== Goal of the exercise ==
Collect all lines below with the string "accomplish".

== Data extracts ==
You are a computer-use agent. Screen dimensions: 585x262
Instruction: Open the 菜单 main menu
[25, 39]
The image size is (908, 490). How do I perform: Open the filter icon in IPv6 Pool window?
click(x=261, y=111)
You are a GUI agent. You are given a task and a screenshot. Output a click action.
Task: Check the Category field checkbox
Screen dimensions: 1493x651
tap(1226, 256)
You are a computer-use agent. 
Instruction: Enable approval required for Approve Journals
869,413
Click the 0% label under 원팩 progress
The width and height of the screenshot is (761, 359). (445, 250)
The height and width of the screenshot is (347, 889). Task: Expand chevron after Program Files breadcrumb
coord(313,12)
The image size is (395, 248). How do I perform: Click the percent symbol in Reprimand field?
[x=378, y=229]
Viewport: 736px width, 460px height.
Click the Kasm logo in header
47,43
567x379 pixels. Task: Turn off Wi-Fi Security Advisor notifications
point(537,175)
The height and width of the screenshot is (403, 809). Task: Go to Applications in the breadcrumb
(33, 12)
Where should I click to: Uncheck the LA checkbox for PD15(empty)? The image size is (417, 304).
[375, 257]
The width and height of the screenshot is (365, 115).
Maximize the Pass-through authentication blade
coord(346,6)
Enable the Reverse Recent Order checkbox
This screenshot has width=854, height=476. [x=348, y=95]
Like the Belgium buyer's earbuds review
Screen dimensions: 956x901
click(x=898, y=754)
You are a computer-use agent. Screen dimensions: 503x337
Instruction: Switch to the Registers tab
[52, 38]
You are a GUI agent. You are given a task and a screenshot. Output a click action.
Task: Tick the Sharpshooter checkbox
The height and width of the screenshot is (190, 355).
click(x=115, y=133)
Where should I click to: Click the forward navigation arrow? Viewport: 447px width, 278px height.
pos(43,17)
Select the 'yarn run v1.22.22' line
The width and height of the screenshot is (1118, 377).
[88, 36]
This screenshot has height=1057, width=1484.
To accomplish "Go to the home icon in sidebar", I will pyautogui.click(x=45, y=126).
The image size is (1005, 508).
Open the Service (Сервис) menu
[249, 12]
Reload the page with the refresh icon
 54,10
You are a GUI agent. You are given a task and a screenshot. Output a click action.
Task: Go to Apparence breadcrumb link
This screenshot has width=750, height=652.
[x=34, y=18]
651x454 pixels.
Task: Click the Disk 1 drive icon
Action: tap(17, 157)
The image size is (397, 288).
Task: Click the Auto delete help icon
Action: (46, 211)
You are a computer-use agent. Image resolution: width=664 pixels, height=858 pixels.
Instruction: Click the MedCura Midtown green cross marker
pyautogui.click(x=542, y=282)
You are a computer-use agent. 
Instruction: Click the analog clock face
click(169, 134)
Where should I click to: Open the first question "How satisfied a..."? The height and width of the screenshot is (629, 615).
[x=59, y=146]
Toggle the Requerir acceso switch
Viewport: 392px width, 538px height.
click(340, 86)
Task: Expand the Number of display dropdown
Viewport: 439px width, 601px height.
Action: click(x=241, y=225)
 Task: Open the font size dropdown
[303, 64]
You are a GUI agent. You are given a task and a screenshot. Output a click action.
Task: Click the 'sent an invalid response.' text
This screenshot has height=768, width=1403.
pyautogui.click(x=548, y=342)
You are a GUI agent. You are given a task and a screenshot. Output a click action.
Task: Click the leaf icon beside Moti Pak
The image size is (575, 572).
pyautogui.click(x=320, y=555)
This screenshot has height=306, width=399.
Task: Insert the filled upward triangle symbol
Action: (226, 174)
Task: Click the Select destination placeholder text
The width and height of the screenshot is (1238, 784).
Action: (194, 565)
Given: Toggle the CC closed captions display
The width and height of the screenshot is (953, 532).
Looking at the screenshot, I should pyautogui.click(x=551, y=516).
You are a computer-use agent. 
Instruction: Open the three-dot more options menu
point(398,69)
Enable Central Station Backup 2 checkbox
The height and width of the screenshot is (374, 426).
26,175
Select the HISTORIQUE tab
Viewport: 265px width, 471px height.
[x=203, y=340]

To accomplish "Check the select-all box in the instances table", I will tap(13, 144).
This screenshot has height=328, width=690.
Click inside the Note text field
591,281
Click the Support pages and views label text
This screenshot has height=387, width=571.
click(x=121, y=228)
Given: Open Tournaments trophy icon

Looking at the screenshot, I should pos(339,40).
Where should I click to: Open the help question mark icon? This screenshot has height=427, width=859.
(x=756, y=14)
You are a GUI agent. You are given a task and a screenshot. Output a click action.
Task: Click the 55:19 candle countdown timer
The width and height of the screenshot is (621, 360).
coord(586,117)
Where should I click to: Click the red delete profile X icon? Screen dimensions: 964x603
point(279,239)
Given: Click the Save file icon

== Task response ==
To accomplish "Go to the home icon in sidebar", I will pyautogui.click(x=45, y=126).
To accomplish "Check the select-all box in the instances table", I will tap(13, 144).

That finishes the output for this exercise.